Rogério Cardoso, diretor da instituição, diz que "o sistema penitenciário não é o melhor lugar para tratar um doente".

O IPF é o manicômio judiciário com maior população no país: são 653 pessoas internadas ou em alta progressiva (regime em que o doente volta para casa, mas reapresenta-se ao IPF a cada três meses) e 34 em tratamento ambulatorial, geralmente aplicável a crimes menos graves.

Ali, os pacientes são divididos em unidades: admissão e triagem, internação fechada para psicóticos, para usuários de drogas e, por fim, as alas abertas.

Na unidade de triagem e admissão o visual é semelhante ao de uma cadeia: por fora, cercas e grades separam o prédio dos demais. Por dentro, uma cela individual é retrato dos problemas do IPF: chão de cimento, cama de concreto, a inscrição "Zé Camilo" gravada em uma das paredes, com fezes fazendo o papel de tinta, e um Mosquitinho ou Teresa na outra --forma como é chamada a prática de queimar papel higiênico grudado na parede das celas.
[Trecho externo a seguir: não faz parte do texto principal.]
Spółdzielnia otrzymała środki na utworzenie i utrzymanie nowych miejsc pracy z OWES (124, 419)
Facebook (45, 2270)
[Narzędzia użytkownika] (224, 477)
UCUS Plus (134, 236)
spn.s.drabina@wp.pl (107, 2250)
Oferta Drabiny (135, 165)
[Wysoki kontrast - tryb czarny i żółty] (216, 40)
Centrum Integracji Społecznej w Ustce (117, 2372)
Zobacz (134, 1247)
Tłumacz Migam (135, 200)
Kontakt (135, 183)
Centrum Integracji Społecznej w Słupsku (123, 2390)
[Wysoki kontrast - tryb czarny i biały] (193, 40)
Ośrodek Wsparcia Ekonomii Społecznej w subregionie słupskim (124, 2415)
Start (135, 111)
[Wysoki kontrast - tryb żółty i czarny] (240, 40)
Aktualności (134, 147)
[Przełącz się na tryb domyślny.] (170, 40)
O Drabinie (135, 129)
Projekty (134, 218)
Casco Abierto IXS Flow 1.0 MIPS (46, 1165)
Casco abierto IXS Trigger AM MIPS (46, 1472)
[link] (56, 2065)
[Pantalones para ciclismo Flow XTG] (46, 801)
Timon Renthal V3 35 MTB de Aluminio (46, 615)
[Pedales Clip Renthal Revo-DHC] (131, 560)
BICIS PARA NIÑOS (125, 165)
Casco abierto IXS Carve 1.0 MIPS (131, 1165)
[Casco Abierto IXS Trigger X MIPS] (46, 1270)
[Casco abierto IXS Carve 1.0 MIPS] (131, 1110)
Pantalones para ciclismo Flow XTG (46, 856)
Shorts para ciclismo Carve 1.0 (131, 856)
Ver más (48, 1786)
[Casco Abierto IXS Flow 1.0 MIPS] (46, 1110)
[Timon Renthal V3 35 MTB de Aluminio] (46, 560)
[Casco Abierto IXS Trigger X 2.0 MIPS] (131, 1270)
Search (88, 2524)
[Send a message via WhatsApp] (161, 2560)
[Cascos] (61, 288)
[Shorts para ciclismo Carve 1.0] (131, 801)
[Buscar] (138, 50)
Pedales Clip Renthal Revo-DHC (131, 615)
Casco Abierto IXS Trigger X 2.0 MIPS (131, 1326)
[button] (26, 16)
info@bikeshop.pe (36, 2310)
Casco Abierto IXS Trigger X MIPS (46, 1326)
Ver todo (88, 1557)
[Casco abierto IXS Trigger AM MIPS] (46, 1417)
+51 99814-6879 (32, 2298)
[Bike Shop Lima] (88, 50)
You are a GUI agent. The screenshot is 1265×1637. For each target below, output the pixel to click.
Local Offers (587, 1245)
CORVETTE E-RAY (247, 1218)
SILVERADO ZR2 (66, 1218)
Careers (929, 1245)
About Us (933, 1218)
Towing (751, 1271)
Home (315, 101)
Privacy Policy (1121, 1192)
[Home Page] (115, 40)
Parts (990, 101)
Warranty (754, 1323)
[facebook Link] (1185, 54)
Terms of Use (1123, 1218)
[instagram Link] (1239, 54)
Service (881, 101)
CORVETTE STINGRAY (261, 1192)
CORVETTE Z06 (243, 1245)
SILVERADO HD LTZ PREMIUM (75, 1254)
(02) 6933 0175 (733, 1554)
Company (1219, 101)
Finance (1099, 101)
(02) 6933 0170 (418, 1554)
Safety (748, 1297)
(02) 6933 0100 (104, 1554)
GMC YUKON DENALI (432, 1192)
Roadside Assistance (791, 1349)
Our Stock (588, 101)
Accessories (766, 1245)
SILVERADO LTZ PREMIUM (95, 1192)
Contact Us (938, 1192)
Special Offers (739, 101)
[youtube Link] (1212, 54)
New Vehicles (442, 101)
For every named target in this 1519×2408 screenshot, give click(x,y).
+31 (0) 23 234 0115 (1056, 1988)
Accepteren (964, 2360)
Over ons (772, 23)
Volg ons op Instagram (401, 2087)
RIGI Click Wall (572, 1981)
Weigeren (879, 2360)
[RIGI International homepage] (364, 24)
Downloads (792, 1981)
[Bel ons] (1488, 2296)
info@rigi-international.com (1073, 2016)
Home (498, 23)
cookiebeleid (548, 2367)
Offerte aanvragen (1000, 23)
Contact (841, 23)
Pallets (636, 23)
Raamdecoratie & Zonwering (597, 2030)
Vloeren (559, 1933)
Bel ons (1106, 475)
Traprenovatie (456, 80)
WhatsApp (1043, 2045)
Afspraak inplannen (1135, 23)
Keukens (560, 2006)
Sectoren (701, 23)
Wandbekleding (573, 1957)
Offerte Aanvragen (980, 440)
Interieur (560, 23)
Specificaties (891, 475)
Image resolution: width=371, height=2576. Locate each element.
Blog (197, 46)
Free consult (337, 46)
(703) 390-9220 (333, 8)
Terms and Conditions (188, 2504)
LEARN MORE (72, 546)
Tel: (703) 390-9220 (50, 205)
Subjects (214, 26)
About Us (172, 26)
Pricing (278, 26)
Quando a Folha visitou a instituição, um forte cheiro de queimado vinha de uma das celas. A unidade, com capacidade para 24 pessoas, abrigava 23 pacientes. A ausência de superlotação foi considerada um milagre por Cardoso --30 pessoas é uma lotação comum na ala.

Para evitar que os detentos tenham contato com material elétrico, até o chuveiro fica do lado de fora da cela. A água chega por uma mangueira, às 9h.

Em um dos pavilhões abertos do IPF, o aspecto é melhor: não há fezes nas paredes e o ambiente é revestido de azulejos. Ali o problema é outro: superlotação. Quartos projetados para receber duas pessoas costumam abrigar dez.

No pátio de uma das unidades abertas, o silêncio só é quebrado pelo cumprimento de bom dia do diretor aos pacientes. Além dos passos lentos, os ombros curvados também são característica dos internos. Um deles passa a acompanhar a visita do grupo.

Grupo de trabalho

Desde que assumiu a Vara de Execuções de Penas e Medidas Alternativas, responsável pelos casos de doentes mentais infratores, o juiz Clademir Missaggia e um grupo de trabalho discutem semanalmente soluções para desinternação de pacientes do instituto.

Como resultado, desde 2007 cerca de cem internos já saíram do manicômio e hoje são assistidos pela rede de saúde pública do Estado.

Famoso entre o grupo de trabalho pelo vocabulário refinado que costuma usar, composto de expressões como temperança, psique e senso convivencial, e pelo gosto por filosofia, Cláudio diz o que espera do retorno à sociedade: "A introdução coesa no sistema de pessoas vinculadas a regras locais". Para ele, que deve ir para uma residência terapêutica, talvez as bandeirinhas juninas do IPF sejam motivo de festa.